PP capacitors find uses in many areas of electronics. Although only available in leaded versions they are still widely used.

They are seen in many applications:

• High power / High AC voltage circuit applications.
• Circuits with high peak current levels.
• High frequency resonant circuits.
• Precision timing circuits.
• Lighting ballast systems.
• Switching power supplies.
• Sample and hold circuits.
• Premium audio applications where many enthusiast believe they offer better performance and hence a better sound quality.
• High frequency pulse discharge circuits
• Energy storage circuits - their high resistance enables low levels of self discharge.

https://www.mouser.com/ProductDetail/KEMET/PHE450PR7100JR02R06L2?qs=lyRJTFulC0ai84TAL1d6eQ%3D %3D

Information PDF on this type of capacitor.

https://pdfs.semanticscholar.org/679...64450ebfdd.pdf


-- James

HI James,

Glad you like the video and are enjoying the results. You are correct the 100uF is a 400 volt cap, the 1 uF is a, would need to double check, but I believe a 640 volt film capacitor. I will measure the coil resistance and capacitance and get back to you with that. Was thinking of moving on but will spend some more time on this as you bring up some good questions. One thing I will tell you is I don't think this is a finicky finding at all, but fair enough, I am not certain and really should confirm that. What I would say is I am 99.99% certain you can generalize this. If you discharge 1 cap directly into another they, of course, both equalize to the same voltage. If you discharge one cap into another through a conducting diode and an inductor the two caps do not both end up at the same voltage once the discharge is complete. Take the 100uF cap at 20 volts discharge through conducting diode -> inductor -> 1 uF cap. The 1 uF cap goes to maybe 30 or 35 volts. The 100 uF cap also drops more to preserve conservation of charge as the small cap went to 35 volts. What I saw for the first time a week ago that surprised me is take the 1 uF cap at 20 volts discharge it into the empty 100 uF cap, the 100 UF cap goes higher than it should and the small cap goes to -14 volts! all to preserve conservation of charge.
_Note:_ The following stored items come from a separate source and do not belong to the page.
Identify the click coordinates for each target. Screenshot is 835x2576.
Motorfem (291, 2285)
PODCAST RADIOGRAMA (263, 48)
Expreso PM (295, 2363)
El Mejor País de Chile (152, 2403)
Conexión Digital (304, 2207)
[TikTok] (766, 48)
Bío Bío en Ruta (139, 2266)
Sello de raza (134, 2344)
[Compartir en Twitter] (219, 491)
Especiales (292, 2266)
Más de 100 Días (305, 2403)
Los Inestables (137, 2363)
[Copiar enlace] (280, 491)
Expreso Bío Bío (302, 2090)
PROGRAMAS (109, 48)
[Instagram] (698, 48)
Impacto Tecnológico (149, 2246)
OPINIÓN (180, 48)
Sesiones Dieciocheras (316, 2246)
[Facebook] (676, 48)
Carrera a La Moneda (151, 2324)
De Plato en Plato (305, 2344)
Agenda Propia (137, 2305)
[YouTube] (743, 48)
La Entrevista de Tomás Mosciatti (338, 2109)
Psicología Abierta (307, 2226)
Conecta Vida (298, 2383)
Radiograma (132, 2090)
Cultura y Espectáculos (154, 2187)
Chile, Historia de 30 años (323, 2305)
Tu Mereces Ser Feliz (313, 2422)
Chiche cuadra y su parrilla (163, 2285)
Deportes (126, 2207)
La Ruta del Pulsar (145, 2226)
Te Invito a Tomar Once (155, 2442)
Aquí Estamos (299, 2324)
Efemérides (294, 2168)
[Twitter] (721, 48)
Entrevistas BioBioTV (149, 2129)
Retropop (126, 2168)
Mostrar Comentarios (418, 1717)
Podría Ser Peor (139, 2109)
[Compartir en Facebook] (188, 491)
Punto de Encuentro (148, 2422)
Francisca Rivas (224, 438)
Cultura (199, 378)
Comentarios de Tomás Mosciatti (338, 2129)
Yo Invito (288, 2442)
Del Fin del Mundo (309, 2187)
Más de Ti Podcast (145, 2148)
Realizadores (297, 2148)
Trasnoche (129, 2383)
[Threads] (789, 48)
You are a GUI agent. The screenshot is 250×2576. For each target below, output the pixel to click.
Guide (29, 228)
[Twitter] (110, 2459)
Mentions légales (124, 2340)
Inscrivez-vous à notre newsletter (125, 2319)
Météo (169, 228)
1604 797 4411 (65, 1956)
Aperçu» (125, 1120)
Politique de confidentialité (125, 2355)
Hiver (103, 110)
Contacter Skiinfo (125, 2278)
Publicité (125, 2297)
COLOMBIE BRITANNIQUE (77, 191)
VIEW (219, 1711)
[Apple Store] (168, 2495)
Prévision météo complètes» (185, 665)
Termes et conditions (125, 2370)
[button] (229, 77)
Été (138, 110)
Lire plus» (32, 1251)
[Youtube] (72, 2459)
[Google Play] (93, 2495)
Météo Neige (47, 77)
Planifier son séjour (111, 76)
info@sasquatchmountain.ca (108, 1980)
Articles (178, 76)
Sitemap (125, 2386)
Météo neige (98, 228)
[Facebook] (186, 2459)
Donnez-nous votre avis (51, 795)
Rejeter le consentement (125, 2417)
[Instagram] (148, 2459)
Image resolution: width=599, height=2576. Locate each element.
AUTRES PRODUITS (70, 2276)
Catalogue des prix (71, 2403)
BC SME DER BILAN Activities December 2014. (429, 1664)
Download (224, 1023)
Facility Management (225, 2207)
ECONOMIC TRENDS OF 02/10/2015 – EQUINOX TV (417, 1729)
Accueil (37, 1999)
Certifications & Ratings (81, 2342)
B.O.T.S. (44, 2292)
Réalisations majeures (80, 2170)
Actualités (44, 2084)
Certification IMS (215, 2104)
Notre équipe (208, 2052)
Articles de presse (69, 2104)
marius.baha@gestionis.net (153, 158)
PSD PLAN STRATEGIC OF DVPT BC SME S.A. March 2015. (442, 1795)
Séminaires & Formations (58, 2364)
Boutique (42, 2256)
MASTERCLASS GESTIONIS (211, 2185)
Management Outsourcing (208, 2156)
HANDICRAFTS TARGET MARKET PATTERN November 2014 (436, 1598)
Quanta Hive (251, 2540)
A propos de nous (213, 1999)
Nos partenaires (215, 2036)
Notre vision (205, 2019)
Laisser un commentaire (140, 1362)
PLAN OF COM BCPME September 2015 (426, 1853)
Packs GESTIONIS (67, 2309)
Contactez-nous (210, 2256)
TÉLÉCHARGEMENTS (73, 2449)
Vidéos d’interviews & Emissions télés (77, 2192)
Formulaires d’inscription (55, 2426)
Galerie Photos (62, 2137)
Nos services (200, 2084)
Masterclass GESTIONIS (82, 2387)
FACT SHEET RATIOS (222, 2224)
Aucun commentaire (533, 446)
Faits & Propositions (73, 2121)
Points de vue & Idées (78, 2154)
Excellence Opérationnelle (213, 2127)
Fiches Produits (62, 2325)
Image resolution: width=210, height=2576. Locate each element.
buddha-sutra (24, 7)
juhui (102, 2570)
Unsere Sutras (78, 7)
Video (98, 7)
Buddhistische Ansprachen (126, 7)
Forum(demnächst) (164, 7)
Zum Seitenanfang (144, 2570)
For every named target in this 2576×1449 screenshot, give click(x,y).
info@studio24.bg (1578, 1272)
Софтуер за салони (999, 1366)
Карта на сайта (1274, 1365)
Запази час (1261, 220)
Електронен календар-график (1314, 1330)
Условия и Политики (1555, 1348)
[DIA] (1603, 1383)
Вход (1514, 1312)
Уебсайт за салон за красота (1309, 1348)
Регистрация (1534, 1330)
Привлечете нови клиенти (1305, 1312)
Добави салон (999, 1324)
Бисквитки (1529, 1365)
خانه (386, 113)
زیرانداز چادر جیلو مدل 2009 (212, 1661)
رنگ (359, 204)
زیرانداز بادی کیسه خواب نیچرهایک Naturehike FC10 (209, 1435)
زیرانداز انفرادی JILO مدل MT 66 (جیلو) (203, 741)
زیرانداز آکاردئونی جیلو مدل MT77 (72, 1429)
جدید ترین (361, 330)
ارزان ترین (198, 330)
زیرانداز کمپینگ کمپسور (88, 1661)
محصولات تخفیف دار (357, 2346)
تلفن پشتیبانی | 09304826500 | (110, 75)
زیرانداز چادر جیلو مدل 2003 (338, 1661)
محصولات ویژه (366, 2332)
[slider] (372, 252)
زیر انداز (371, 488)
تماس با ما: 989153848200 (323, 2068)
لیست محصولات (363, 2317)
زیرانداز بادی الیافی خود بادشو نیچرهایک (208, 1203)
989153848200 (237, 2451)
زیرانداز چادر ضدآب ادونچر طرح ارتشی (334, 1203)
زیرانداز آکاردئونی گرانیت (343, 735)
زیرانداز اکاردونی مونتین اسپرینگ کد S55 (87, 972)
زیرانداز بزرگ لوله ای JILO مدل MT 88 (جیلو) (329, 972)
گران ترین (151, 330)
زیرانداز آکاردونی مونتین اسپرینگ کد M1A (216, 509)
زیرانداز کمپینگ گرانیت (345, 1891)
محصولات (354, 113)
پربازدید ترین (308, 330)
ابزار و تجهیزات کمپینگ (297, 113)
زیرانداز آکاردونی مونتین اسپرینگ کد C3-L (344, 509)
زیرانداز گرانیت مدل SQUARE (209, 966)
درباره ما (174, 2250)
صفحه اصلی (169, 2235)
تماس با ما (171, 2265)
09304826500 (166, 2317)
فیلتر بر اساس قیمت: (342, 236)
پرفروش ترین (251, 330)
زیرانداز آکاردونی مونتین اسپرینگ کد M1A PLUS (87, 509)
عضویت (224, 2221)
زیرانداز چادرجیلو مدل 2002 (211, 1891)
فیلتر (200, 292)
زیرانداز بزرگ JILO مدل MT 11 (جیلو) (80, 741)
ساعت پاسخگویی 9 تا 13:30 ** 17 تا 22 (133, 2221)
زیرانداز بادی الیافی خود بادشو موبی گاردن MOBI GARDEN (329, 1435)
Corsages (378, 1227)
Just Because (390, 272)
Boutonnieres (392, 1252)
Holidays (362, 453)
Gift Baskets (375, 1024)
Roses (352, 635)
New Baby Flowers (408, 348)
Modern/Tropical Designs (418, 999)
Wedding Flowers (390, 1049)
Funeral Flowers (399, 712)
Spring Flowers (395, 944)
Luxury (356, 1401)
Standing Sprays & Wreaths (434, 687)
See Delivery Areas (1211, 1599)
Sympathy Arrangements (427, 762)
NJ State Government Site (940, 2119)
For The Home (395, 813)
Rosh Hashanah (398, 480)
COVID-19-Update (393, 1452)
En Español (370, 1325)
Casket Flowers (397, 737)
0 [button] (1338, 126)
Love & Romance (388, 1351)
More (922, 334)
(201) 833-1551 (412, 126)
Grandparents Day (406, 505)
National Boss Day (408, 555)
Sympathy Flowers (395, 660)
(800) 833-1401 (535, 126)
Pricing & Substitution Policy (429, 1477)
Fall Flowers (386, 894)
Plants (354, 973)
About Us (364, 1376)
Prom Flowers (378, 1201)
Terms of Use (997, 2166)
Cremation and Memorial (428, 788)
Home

I will diagram out either from software or by hand the 4 arrangements I am talking about, but I know the great work you and others on the board have done, I am talking about Junior High level sort of stuff here, two caps, one diode, an inductor and a switch and varying the arrangement of the diode and caps, that's all, but you see interesting behavior! As I said in the video the conducting diode preserves conservation of charge, even if this means flipping one cap negative. The blocking diode just plain violates conservation of charge to the upside. Now one thing that occurred to me that I am still trying to wrap my head around and so I should just plain gather the data but yes the conducting diode doesn't violate conservation of charge you just end up with the two caps at different voltages after discharge. So consider the following if one just plain discharges a 1 uF cap at 20 volts into a 100 uF they both end up at ((1/101)*20) or 0.198 volts. If you instead discharge the 1 uF at 20 volts through a conducting diode and inductor the 100 uF cap ends up at something like 0.337 volts and the 1 uF goes to negative 14 volts to preserve conservation of charge. Now if you flip -14 volt cap over it is at positive 14 volts. Discharge this +14 volts now into the large cap that is at 0.337 volts, the large cap (haven't done it yet) but it will go to something like 0.57 volts and the small cap to -10 volts. The problem is we now have more charge then we started with, haha. Even though each discharge followed conservation of charge, it was just the flipping of the cap that led to this, so that is probably worth confirming as it is a bit of head scratcher. Will diagram out the four approaches shown in the video and check back in. Oh, I did automate the bridging diode set-up, from a source of 20 volts you can charge a cap to 18 volts while saving about 40% or more of the charge.